The campaign which began on Tuesday, shows Elba, who was named People Magazine’s “Sexiest Man Alive” in 2018, strutting around the streets of London, in what Calvin Klein describes as the brand’s Classic Trench Coat.
In the video featuring No No No, the 51 year old exits a building and with hands in pockets, looks into the camera at intervals, peers at a couple kissing in a car, and hands an elderly lady flowers, all whilst he takes his leisurely stroll through a roadway in the city.
“@idriselba in Calvin Klein menswear. The trench is the uniform. Discover the new collection…,” Calvin Klein captioned the post.
Penn’s version of You Don’t Love Me (No No No) has been sampled in 24 songs and covered in eight, according to WhoSampled.com. This includes tracks by Rihanna, Eve, Ghostface Killah, Usher, Alicia Keys and rapper Offset who used it in his song Worth It with Don Toliver, off his Set It Off album.
In December 2021, the legendary Queen of Hip Hop/Soul, and nine-time Grammy award winner Mary J. Blige used the song’s intro in the intro for her own song titled Amazing, featuring DJ Khaled. The song appeared on the many-time Grammy nominee’s 15th studio album titled Good Morning Gorgeous.
It was also sampled on Hell No Reprise featuring American Idol winner Fantasia Barrino, Shenseea, and rapper Missy Elliot for The Color Purple movie soundtrack.
In 2017 Penn had told The Gleaner newspaper that she had written You Don’t Love Me (No, No, No) whilst experiencing what she described as “the painful aftermath of love”. At the time she had said that “the lyrics came about because I was in love like everyone else and had a broken heart in the process”.
Dawn Penn’s version of You Don’t Love Me (No, No, No) was first recorded for Studio One in 1967, but according to her, iconic music producer Clement ‘Sir Coxsone’ Dodd, had requested that she record the track again in 1968, as the first recording had an error.
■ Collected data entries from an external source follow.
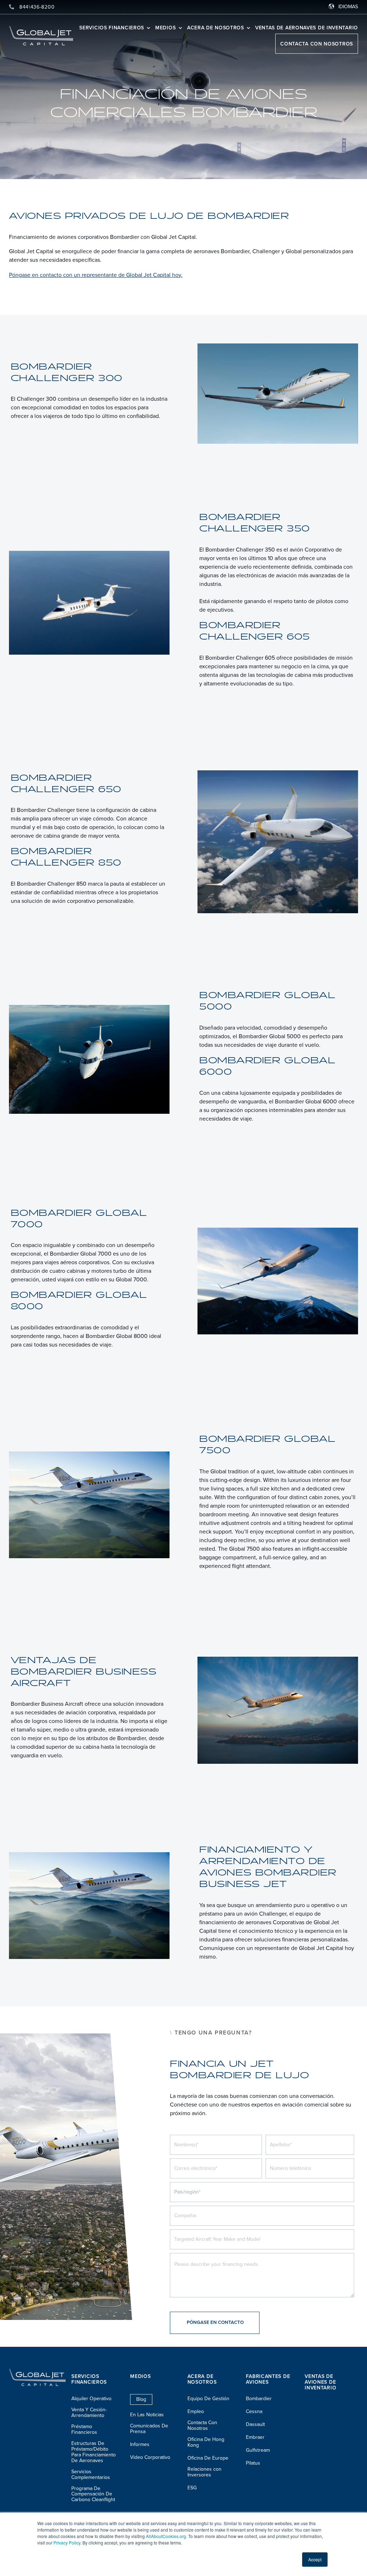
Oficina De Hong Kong (205, 2442)
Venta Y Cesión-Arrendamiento (89, 2412)
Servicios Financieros (111, 28)
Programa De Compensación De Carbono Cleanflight (93, 2494)
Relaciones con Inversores (204, 2472)
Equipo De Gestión (208, 2399)
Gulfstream (258, 2450)
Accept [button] (314, 2559)
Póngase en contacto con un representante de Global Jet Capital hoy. (95, 275)
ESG (192, 2488)
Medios (166, 28)
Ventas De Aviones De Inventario (320, 2382)
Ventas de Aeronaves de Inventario (306, 28)
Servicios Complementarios (90, 2474)
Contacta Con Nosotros (316, 44)
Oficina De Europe (207, 2458)
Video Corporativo (150, 2457)
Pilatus (253, 2463)
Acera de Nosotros (215, 28)
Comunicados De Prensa (149, 2429)
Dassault (255, 2424)
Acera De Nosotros (202, 2379)
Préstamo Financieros (84, 2429)
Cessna (254, 2411)
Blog (141, 2399)
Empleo (195, 2411)
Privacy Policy (66, 2542)
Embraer (255, 2437)
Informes (139, 2444)
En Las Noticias (147, 2415)
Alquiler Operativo (91, 2399)
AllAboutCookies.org (166, 2536)
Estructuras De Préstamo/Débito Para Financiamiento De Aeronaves (93, 2452)
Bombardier (259, 2399)
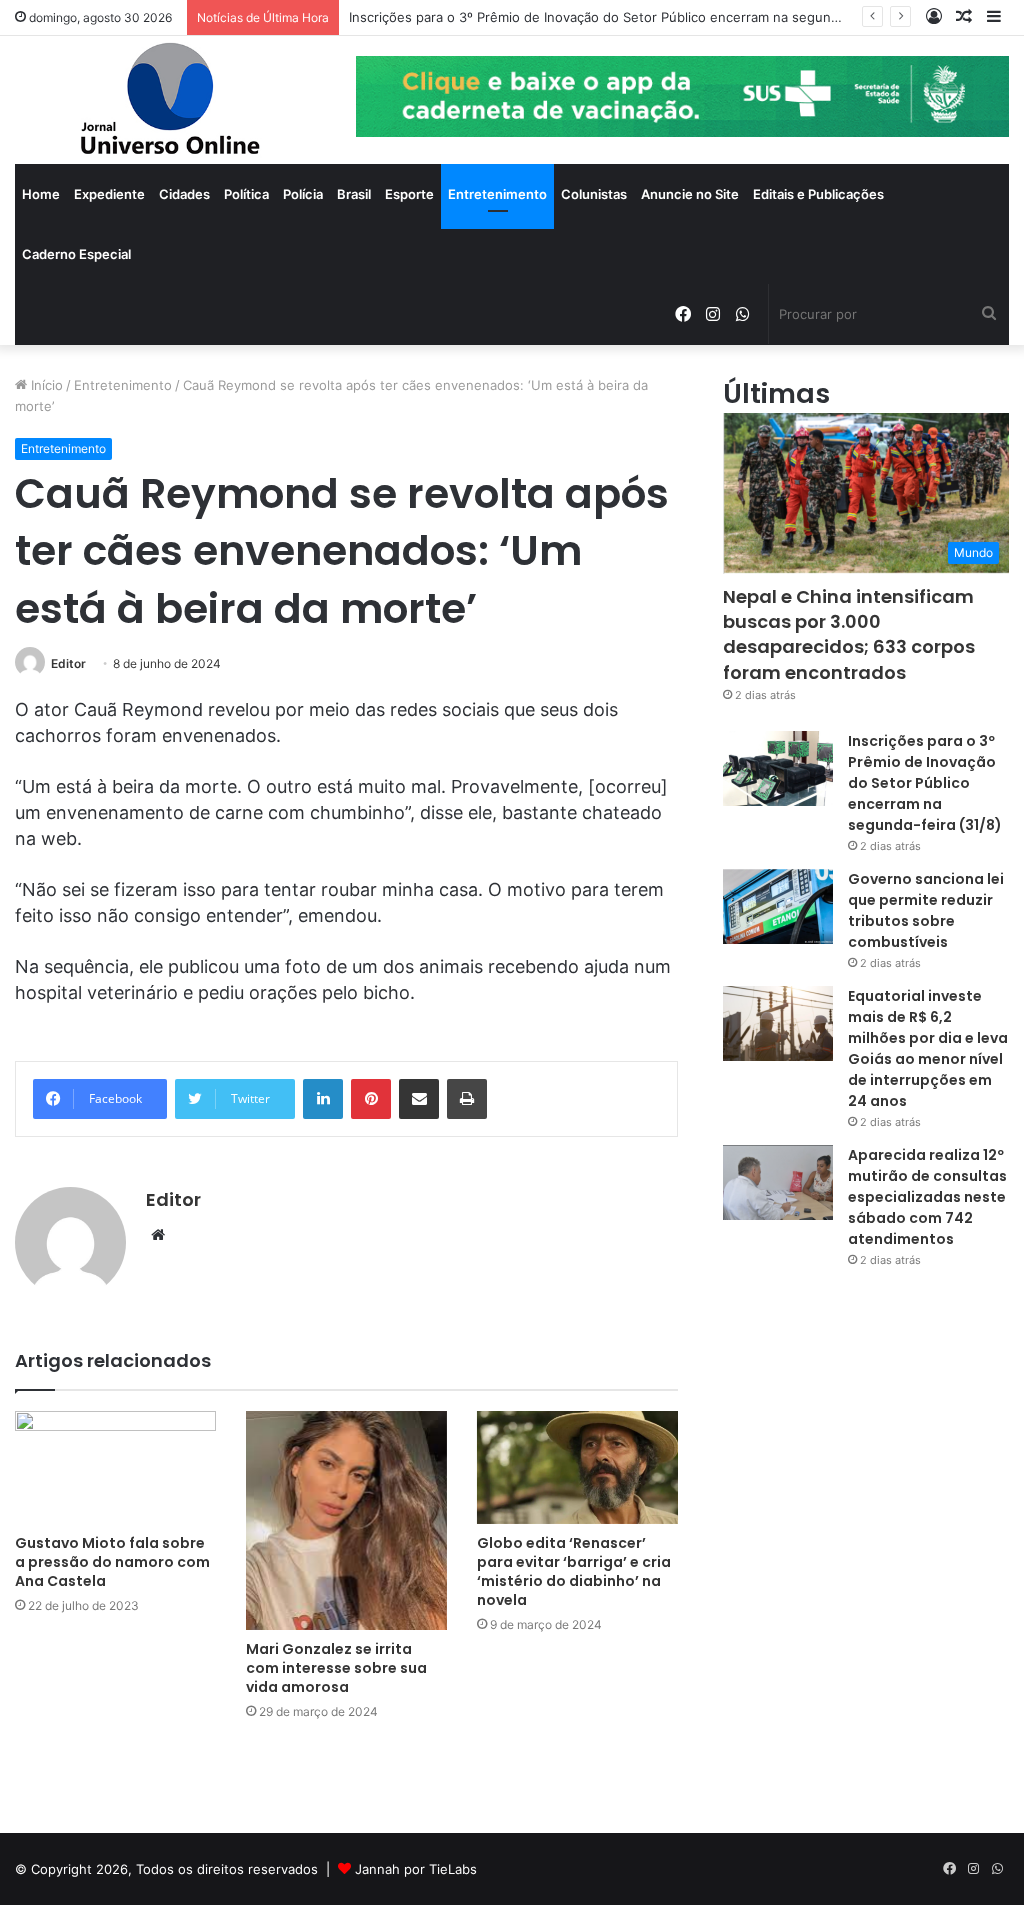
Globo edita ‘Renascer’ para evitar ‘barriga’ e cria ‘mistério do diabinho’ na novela (574, 1571)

She again recorded the song for King Jammys in 1990, then in 1992 for Trojan, and then in 1993 for Steelie and Clevie, after Dodd had asked the production duo “to do an album project for Heartbeat, celebrating Studio One’s 35 years in the music industry”.
However, according to Penn, after the 1993 version of the song produced by Steelie and Clevie became a hit, eight people had come forward claiming that they were the authors of the song.
Whilst she had not elaborated on which persons had claimed the song in the interview, research shows that she had indeed sampled the hook and interpolated other lyrics written by American music legend Bo Diddley, as well as used rhyme schemes from his 1955 Jazz/Blues song She’s Fine, She’s Mine.
Penn had, nevertheless, pointed out that there was a significant difference in the song’s structure between the Studio One original on which she sings every eight bars of the music, and the Steelie and Clevie version where her voice appears at every four bars, with the refrain of deejay U-Roy’s Wake The Town, included in it.
The Steelie and Clevie version of the song had peaked at No. 58 on the Billboard Hot 100 Chart in April 1994, and had also entered the UK Charts at No. 9 before ascending to No. 3.
On May 13, 2022 the song was certified gold by the British Phonographic Industry (BPI) after it sold more than 400,000 copies in the UK.
You Don’t Love Me (No No No) also has a dubplate version, which Penn had said she created, which has been used by many sound system selectors to win clashes.